Despite his fierce commitment to the values of Java Republic, David doesn’t rely on them alone to speak for the business. From the beginning, he has invested heavily in design and marketing in order to establish some space in the marketplace that he could own.
“People wanted something different. They loved the packaging, they loved the taste. All we did was build a brand. How we did it sometimes I don’t know. But I do know the base was set right and we didn’t compromise.
You can market to death but the bottom line is that you’ve got to be true to what you’re talking about. It comes from the top. If you don’t believe in it, it will never fizzle down to the people around you. You’ve got to believe you’re making great coffee and if you’ve got a bunch of like-minded people then it just makes it a little easier to grow your business.
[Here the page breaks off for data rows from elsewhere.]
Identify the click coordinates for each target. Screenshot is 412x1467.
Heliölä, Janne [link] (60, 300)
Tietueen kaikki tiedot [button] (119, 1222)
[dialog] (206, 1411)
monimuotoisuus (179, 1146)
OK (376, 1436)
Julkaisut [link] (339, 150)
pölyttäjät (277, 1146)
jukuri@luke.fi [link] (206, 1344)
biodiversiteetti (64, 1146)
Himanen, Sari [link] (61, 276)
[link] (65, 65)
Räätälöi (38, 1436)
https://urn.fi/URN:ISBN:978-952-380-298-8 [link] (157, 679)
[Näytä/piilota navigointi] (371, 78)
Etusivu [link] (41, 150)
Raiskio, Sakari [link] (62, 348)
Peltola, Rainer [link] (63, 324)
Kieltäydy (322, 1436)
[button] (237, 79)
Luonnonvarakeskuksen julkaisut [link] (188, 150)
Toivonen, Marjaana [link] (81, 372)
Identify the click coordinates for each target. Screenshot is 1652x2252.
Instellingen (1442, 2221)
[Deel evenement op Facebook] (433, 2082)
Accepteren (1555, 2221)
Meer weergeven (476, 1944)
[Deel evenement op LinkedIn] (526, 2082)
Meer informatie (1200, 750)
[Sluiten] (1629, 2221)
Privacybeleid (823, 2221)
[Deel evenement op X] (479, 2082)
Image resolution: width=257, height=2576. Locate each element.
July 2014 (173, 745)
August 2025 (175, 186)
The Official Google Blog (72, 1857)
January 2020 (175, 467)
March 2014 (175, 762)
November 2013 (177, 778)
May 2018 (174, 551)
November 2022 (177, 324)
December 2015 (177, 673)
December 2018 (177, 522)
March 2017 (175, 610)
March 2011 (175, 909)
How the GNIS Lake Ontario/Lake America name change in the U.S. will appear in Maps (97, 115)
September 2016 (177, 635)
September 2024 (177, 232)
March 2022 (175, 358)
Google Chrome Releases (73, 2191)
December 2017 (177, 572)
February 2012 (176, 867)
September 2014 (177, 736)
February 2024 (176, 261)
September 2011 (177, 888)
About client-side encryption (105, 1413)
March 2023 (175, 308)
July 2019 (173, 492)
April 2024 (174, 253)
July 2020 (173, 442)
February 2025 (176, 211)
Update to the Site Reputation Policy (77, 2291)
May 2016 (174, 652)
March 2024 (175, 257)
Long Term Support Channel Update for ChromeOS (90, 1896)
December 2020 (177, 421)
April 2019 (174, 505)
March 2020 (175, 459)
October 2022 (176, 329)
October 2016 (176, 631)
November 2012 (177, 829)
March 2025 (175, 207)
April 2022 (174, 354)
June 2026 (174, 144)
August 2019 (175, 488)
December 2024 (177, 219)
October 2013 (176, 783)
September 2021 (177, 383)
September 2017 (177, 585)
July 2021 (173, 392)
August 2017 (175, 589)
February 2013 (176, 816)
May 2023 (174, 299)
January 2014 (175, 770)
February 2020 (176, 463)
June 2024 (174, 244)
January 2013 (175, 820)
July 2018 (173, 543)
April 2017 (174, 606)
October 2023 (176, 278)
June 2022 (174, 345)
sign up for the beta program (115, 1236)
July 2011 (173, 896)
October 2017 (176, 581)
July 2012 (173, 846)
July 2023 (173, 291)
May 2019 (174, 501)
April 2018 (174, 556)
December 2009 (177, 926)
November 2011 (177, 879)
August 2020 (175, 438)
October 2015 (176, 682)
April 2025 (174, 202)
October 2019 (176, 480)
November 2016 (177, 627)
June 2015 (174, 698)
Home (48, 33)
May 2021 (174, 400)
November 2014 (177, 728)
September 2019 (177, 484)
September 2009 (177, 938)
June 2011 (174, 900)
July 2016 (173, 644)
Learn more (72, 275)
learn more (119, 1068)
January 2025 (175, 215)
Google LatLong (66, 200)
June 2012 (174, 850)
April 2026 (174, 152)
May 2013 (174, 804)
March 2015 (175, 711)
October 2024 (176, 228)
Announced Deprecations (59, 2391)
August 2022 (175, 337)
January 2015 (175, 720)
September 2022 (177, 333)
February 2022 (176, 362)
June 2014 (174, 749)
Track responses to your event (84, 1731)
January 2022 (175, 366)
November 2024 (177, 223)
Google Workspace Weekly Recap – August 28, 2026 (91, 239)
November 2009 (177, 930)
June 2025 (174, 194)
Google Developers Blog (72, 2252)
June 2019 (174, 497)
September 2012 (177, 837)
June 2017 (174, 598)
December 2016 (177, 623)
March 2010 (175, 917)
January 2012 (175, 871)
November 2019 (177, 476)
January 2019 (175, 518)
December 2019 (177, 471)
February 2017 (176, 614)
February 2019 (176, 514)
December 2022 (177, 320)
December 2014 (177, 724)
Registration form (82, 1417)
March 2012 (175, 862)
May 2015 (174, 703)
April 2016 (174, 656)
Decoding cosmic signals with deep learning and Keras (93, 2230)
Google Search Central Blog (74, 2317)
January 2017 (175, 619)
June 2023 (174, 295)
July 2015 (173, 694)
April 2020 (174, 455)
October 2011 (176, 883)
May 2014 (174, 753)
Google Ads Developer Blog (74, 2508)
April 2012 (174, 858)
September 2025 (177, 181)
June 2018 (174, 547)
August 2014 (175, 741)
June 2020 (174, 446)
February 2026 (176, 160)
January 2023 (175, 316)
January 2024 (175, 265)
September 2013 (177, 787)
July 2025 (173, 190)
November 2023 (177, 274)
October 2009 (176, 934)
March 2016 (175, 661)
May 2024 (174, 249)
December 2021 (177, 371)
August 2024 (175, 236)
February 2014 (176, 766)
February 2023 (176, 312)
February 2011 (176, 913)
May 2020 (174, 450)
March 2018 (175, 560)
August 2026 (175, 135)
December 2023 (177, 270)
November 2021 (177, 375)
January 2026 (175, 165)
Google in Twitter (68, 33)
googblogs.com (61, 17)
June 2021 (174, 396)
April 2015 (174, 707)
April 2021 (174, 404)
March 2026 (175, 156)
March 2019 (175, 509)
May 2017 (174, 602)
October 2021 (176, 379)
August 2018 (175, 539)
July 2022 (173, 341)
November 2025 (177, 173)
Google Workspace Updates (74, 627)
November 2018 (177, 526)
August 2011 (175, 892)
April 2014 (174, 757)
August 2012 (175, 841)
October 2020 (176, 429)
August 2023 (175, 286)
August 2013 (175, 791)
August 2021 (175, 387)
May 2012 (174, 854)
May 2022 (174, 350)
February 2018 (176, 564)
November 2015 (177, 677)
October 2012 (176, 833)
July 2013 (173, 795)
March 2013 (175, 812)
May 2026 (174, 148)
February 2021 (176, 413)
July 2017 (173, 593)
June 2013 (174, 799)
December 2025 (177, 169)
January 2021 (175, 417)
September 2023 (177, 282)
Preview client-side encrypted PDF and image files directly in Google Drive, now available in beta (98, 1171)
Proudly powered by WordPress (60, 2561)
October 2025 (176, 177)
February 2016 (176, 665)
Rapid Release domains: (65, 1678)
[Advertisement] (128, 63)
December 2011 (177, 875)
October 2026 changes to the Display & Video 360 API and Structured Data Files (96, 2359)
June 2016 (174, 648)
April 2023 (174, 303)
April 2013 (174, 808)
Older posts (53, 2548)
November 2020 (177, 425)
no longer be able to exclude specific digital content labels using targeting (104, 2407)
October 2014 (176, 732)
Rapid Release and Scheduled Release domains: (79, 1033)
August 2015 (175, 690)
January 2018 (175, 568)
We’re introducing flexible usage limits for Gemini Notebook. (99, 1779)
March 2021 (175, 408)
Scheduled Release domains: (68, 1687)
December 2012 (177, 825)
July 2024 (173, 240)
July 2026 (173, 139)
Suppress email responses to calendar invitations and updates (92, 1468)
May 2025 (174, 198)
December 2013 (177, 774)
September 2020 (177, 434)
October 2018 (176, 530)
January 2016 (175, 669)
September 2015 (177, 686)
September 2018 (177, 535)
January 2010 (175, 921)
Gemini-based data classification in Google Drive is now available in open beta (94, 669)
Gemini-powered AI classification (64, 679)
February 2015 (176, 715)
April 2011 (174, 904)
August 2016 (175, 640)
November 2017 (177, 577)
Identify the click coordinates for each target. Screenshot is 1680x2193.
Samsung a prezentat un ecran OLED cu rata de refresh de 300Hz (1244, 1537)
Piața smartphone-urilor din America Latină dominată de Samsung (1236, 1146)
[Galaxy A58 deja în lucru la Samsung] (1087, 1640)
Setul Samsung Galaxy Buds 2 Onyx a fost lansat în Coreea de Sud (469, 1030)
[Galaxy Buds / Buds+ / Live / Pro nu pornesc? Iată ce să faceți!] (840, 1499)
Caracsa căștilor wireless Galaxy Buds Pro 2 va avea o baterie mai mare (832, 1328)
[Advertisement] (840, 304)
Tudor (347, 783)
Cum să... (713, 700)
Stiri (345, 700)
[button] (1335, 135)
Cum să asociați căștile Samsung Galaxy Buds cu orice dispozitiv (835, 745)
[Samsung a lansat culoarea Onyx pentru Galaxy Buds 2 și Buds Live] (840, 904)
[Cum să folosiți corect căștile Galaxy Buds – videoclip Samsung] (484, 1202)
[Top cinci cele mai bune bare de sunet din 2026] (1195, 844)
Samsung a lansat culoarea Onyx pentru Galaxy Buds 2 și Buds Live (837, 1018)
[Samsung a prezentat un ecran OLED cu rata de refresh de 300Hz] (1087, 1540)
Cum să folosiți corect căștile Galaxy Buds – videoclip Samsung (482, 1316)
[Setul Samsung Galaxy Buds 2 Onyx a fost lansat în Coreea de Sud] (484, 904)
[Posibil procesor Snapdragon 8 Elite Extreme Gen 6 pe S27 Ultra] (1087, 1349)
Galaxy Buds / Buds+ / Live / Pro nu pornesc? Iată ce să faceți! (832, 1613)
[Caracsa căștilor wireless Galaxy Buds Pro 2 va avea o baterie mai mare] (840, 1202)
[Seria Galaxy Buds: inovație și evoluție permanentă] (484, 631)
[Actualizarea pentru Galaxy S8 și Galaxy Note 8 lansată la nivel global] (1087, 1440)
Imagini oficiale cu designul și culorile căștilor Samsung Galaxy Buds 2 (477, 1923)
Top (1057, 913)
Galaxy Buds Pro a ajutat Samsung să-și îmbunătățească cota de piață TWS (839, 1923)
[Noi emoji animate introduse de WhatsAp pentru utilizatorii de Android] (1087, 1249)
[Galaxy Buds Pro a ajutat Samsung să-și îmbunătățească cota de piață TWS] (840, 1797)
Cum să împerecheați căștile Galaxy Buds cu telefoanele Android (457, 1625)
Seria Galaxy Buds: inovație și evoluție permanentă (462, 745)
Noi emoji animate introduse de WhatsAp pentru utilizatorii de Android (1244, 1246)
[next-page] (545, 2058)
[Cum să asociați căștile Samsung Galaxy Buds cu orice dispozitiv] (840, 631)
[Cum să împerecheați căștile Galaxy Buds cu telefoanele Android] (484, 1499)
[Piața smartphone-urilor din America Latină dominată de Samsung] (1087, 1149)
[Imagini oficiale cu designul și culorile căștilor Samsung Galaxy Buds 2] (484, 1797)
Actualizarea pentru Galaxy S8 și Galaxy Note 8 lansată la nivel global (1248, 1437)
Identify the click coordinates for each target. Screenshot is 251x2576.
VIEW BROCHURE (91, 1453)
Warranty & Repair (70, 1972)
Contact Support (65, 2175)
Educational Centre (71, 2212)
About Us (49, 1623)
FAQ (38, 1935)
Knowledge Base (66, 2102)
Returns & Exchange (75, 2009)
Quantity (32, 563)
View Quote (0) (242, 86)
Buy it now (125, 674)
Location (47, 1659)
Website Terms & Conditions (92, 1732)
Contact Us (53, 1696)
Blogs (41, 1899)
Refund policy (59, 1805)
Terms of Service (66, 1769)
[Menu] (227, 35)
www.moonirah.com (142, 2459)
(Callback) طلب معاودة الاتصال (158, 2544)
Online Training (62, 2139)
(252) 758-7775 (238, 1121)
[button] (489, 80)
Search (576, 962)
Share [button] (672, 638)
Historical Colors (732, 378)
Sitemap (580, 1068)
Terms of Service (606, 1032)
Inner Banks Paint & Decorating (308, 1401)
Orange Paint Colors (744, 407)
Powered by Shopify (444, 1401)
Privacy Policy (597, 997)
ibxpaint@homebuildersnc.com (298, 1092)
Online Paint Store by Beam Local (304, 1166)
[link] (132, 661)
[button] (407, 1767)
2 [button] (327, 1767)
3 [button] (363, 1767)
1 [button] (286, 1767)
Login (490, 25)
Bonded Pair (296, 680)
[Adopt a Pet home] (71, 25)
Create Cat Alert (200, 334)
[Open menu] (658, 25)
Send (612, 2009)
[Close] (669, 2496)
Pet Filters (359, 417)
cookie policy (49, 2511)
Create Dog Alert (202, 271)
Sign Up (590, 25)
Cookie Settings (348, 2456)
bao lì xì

Like all those who steal fire from the gods, David and Java Republic now face the challenge of growing bigger whilst trying to remain true to their independent spirit. David is acutely aware that he’s walking a very fine line.
“It’s taken five years to build the best team the company has ever seen and that’s probably one of the reasons we grew by 30% last year and this year looks like the same.
But we don’t do clocks, we don’t do hanging signs. I don’t like hearing that we’re everywhere because our brand is very strong. I was told recently that we have 20% market share in Dublin. And that doesn’t feel right for us. It’s getting close to second place. I don’t want to be first place and I certainly don’t want to be second place. I want to be Java Republic.”
From where I’m sitting, David and his team have put so much space between Java Republic and the others that there’s no mistaking the place he’s in. He’s simply created a world of his own.